» **Prompt 1**:
In the passage on U.S.-Canadian climate cooperation, reproduce word for word the text from "And do it, Mr." up to and including "on such imports.".
» **Prompt 2**:
Using the passage on U.S.-Canadian climate cooperation, decide whether each statement below agrees with it. Answer yes or no, and quote the deciding words.
(a) The Waxman-Markey bill passed the House of Representatives in June.
(b) Mr. Graham is writing the Senate bill with a Republican from Massachusetts.
(c) Mr. Graham spoke in an interview with The New York Times.

» **Supplied text**:
..........

And do it, Mr. Graham warns, before China eats our lunch. "China is beginning to play large in the green economy and we need to work together with our Canadian neighbours so we don't lose market share," he said in an interview with The Globe and Mail.

Collaboration is crucial, too, if Canada is to avoid being side-swiped by U.S. tariffs on imports from countries with weaker emissions controls. The so-called Waxman-Markey climate change bill that was narrowly adopted by the House of Representatives in June authorizes "border measures" on such imports.

Though the Senate bill Mr. Graham is writing with Massachusetts Democrat John Kerry will likely include a similar provision, he insists Canada need not worry. "I can promise my Canadian friends that we're not going to do anything on carbon-emission controls in the U.S. that makes the economy of Canada worse because we wouldn't be able to sell it to the American people."

..........

» **Data lines**:

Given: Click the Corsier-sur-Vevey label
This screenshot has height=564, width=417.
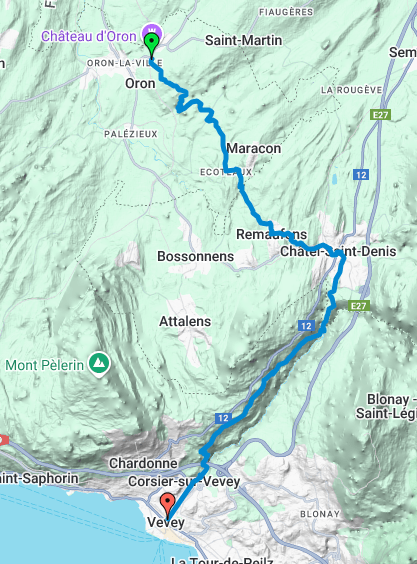Looking at the screenshot, I should pos(184,481).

..........

» **Final answer 1**:
And do it, Mr. Graham warns, before China eats our lunch. "China is beginning to play large in the green economy and we need to work together with our Canadian neighbours so we don't lose market share," he said in an interview with The Globe and Mail.

Collaboration is crucial, too, if Canada is to avoid being side-swiped by U.S. tariffs on imports from countries with weaker emissions controls. The so-called Waxman-Markey climate change bill that was narrowly adopted by the House of Representatives in June authorizes "border measures" on such imports.

» **Final answer 2**:
(a) Yes: "narrowly adopted by the House of Representatives in June"
(b) No: "Massachusetts Democrat John Kerry"
(c) No: "in an interview with The Globe and Mail"